EXERCISE DIRECTIONS: Please retype, word for word, the lines of the listing starting with the one containing "Where should I click to: Select the API" and going on through the one containing "[x=633, y=362]", both included.

(Interface element records)

====================

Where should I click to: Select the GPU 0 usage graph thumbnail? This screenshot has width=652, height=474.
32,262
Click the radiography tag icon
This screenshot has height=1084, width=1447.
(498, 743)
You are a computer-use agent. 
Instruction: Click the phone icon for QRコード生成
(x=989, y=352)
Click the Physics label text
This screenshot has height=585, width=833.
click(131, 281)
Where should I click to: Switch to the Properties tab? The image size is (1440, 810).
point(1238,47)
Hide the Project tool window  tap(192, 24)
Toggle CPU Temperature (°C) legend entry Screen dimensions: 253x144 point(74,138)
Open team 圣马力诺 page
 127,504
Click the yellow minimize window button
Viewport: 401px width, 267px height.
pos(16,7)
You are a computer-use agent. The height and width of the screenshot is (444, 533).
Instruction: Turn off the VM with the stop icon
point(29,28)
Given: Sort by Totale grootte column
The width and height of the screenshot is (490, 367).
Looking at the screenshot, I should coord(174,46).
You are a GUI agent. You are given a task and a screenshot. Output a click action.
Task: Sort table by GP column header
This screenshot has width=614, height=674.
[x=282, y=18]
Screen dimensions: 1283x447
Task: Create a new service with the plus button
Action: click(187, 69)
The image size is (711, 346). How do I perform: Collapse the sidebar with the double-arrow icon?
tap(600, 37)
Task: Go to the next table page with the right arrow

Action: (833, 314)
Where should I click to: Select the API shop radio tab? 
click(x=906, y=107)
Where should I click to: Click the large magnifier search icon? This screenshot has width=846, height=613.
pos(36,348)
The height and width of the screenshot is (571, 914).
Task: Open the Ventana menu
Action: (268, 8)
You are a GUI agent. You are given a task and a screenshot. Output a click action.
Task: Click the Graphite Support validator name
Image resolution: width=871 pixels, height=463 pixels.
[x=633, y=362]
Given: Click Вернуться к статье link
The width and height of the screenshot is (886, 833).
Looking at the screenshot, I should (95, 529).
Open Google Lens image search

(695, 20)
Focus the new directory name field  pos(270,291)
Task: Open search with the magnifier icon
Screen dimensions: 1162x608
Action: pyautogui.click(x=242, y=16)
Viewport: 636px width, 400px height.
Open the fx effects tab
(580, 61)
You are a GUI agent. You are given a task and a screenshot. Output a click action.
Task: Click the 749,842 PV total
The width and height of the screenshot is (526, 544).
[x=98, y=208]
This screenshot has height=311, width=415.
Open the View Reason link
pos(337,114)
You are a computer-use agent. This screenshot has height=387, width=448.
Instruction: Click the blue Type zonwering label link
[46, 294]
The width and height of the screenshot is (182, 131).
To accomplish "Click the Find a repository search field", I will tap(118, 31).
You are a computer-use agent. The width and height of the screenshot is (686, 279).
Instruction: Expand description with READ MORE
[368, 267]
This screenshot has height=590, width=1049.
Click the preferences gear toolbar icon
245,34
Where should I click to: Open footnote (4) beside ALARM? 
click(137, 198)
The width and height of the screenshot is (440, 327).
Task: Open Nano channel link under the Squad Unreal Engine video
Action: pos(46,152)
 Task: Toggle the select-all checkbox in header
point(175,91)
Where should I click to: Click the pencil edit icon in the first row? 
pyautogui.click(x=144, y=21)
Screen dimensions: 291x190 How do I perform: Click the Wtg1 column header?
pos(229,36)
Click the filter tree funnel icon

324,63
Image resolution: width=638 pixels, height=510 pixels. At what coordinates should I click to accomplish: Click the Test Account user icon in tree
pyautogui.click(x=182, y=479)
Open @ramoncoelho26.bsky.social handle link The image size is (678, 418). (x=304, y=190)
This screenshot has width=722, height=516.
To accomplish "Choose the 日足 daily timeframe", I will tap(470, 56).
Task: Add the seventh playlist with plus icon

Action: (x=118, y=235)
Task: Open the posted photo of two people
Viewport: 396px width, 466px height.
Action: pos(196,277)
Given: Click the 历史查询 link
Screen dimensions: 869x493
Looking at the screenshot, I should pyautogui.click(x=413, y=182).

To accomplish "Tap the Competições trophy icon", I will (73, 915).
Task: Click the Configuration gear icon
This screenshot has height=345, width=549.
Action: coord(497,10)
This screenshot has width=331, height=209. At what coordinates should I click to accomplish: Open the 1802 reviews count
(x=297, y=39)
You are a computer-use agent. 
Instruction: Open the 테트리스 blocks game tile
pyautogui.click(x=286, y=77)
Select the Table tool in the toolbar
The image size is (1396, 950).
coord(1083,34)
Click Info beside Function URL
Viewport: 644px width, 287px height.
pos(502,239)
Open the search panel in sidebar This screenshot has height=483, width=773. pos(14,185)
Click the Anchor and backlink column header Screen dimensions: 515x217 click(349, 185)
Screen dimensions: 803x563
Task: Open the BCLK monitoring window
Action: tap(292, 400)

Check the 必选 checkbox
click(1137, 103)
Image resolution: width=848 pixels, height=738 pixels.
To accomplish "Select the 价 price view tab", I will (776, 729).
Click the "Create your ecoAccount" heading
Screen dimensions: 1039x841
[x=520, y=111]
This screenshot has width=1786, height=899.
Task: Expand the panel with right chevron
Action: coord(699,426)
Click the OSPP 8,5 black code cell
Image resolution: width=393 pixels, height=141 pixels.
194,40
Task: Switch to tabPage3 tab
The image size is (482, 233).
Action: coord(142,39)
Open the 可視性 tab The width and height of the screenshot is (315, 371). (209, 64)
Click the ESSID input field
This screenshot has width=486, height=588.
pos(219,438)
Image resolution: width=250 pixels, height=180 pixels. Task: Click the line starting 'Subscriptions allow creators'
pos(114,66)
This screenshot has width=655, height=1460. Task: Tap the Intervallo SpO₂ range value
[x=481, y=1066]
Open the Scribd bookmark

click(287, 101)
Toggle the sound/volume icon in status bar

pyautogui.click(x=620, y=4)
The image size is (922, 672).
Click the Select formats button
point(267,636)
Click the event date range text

====================

FINISHED EXERCISE:
Where should I click to: Select the API shop radio tab? 
click(x=906, y=107)
Where should I click to: Click the large magnifier search icon? This screenshot has width=846, height=613.
pos(36,348)
The height and width of the screenshot is (571, 914).
Task: Open the Ventana menu
Action: (268, 8)
You are a GUI agent. You are given a task and a screenshot. Output a click action.
Task: Click the Graphite Support validator name
Image resolution: width=871 pixels, height=463 pixels.
[x=633, y=362]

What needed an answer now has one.